Requirement:
Print the material below line for line, omitting the pictures.

Given data:
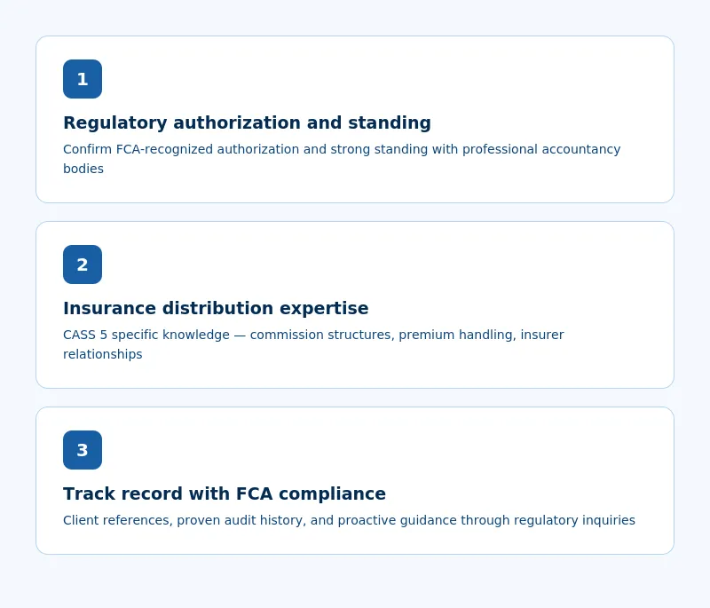Select the Insurance distribution expertise heading
This screenshot has height=608, width=710.
216,308
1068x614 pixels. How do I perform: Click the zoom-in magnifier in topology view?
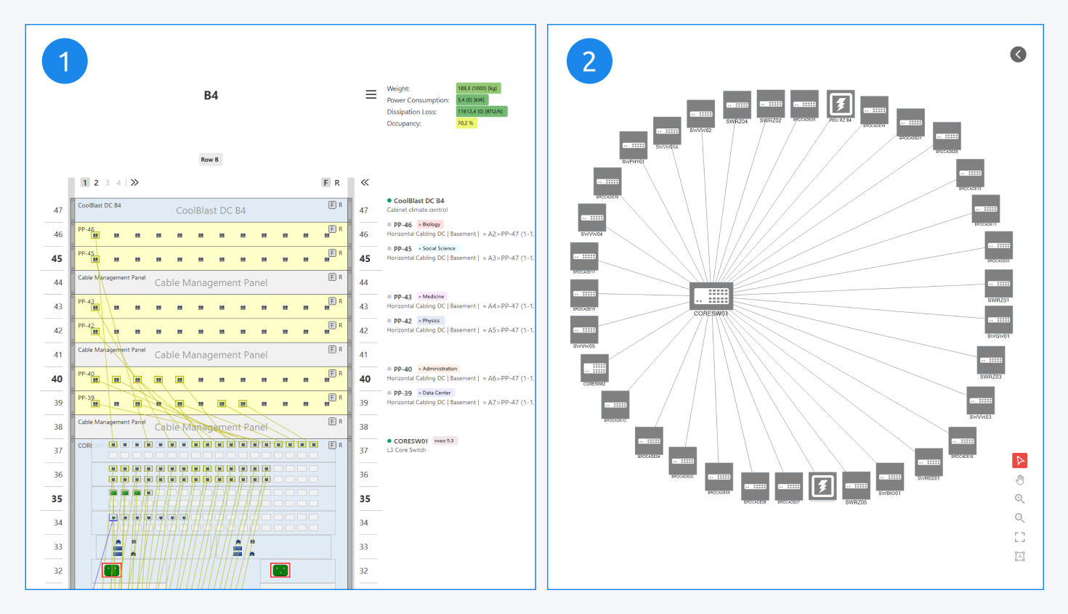(x=1020, y=499)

Solution to this problem:
Select the Insurance distribution expertise heading
This screenshot has height=608, width=710.
216,308
1068x614 pixels. How do I perform: Click the zoom-in magnifier in topology view?
(x=1020, y=499)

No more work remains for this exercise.